#### [Records from a data collection]
----------------

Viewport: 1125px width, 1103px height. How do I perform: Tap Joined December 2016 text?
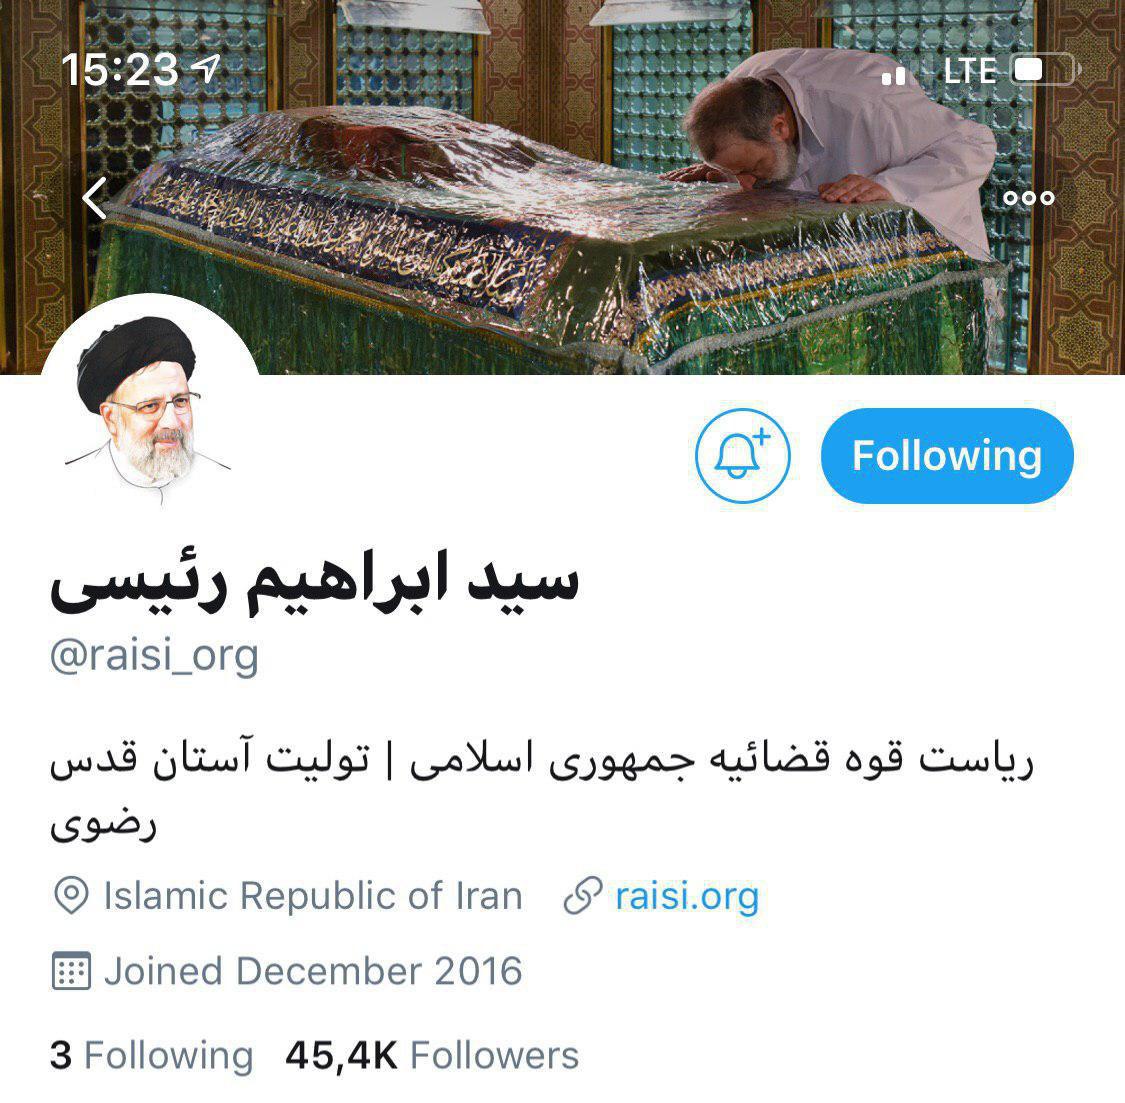click(313, 971)
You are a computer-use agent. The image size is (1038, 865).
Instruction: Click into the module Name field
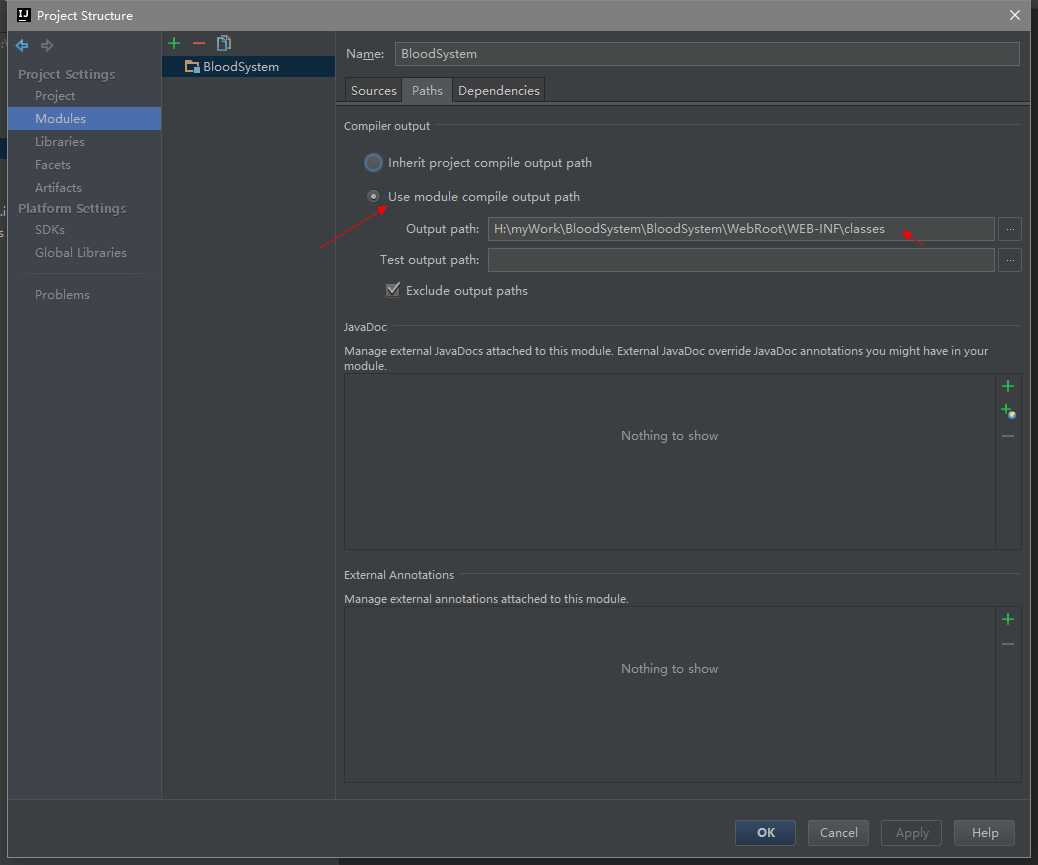(x=706, y=54)
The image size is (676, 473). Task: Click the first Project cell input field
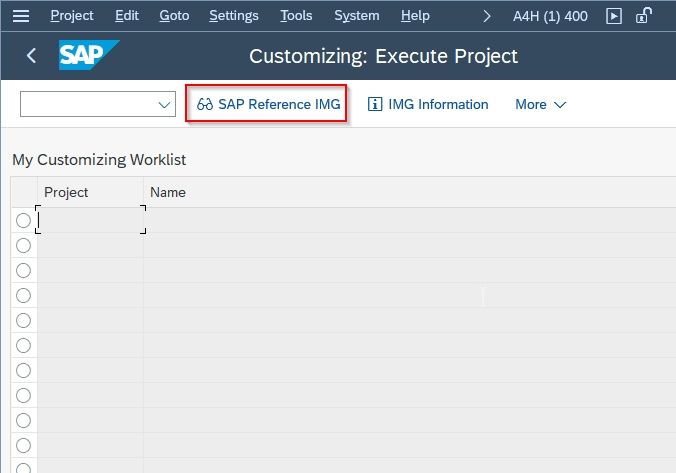[91, 220]
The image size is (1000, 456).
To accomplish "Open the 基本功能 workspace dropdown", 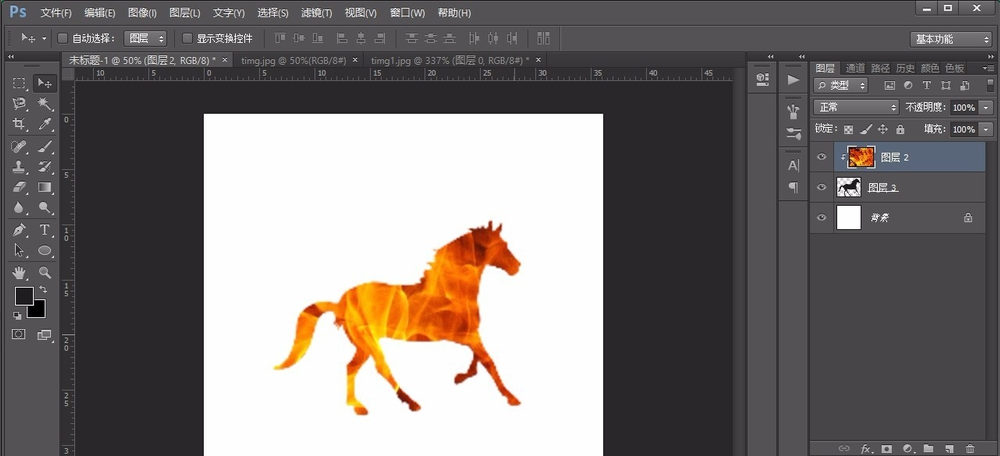I will click(950, 38).
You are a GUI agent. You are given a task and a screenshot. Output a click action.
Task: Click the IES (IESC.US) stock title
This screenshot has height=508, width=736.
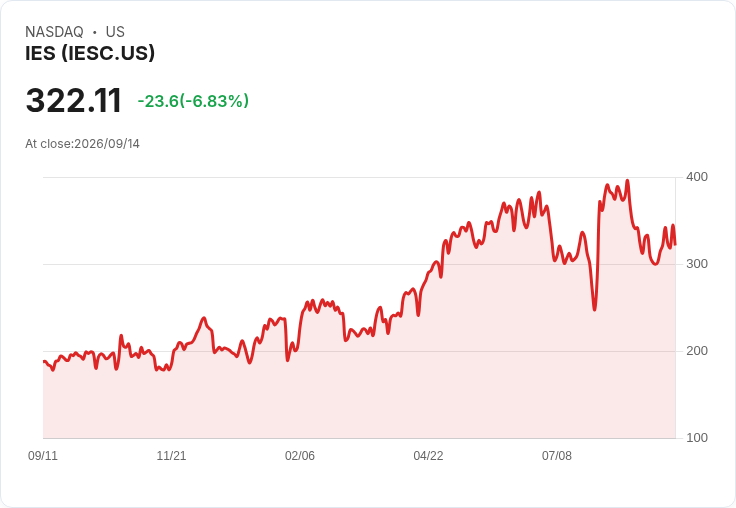(x=90, y=53)
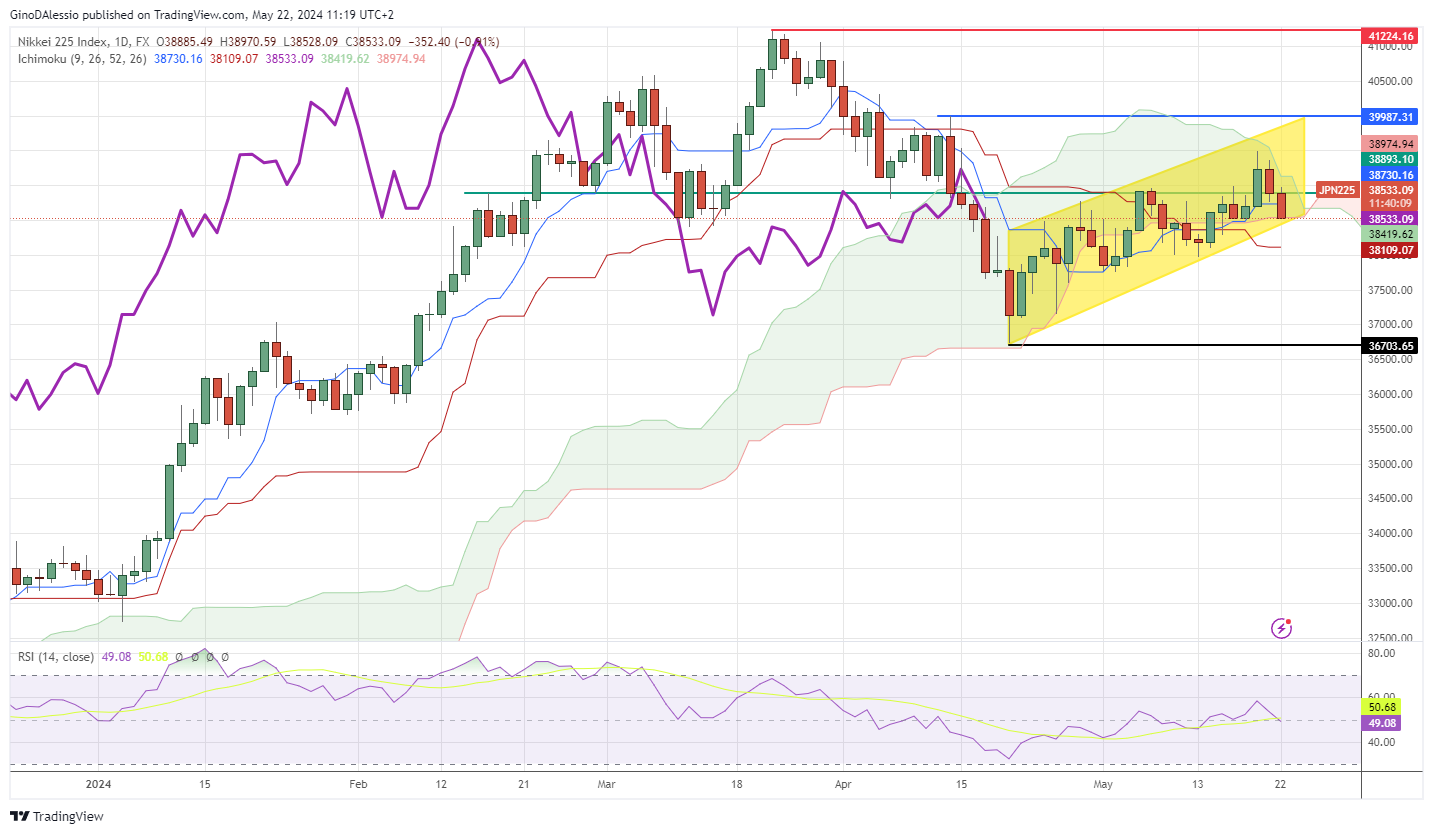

----------------

#### [REQUIREMENTS]
Update the lines from the one containing "You are a GUI" through the end of the records, swapping "stock title" for "company name" and leaving everything else unchanged. Leave out the pictures.

#### [CORRECT RESULT]
You are a GUI agent. You are given a task and a screenshot. Output a click action.
Task: Click the IES (IESC.US) company name
This screenshot has height=508, width=736.
(x=90, y=53)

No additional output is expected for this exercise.